(Problem to solve) Output the data verbatim, starting with the line that contains "Click the Action column header" and continuing through the line that contains "Action: (x=53, y=557)", with both of those lines included. Leave the pictures out.

(Supplied information)

· · ·

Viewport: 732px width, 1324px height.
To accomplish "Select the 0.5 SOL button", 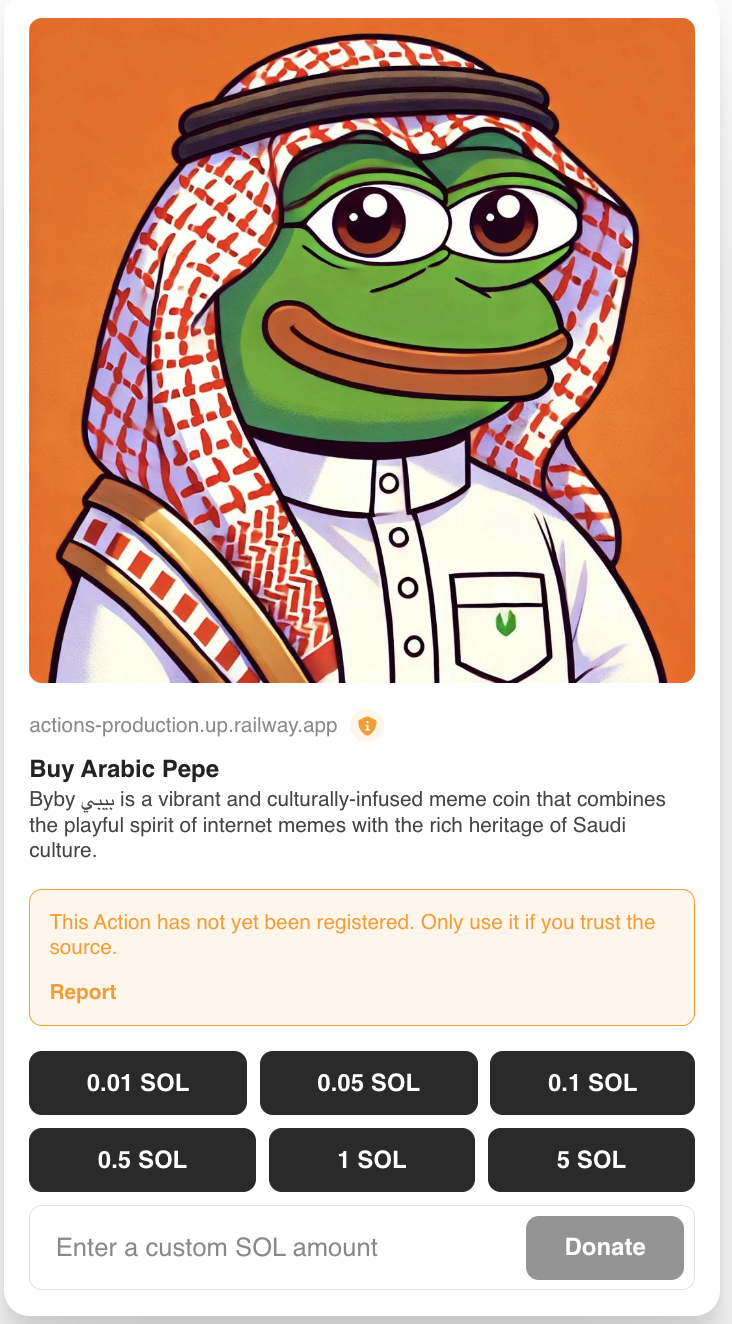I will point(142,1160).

· · ·

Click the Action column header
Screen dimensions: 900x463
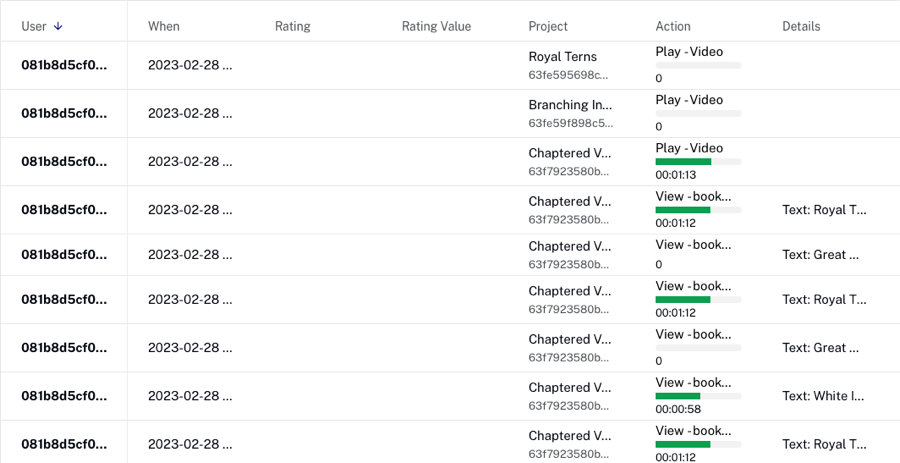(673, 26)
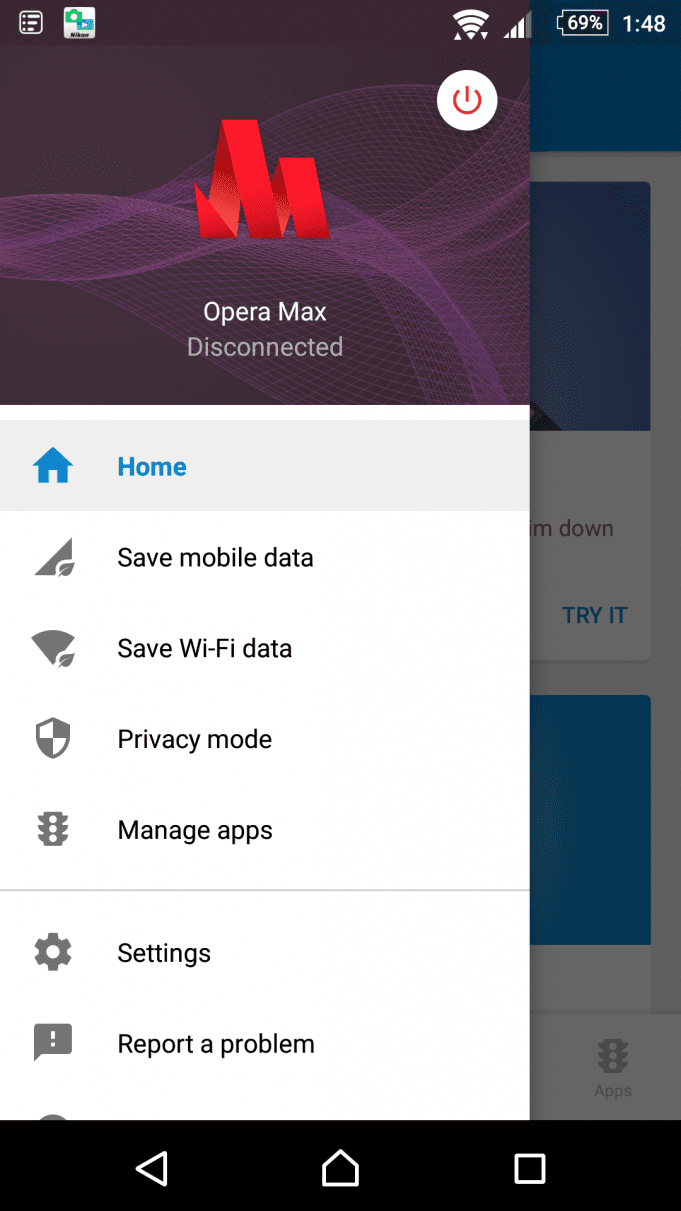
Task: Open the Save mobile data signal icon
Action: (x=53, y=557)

· · ·

(Finished task)
Click the Action column header
Screen dimensions: 900x463
(673, 26)
Task: Open the Save mobile data signal icon
Action: (x=53, y=557)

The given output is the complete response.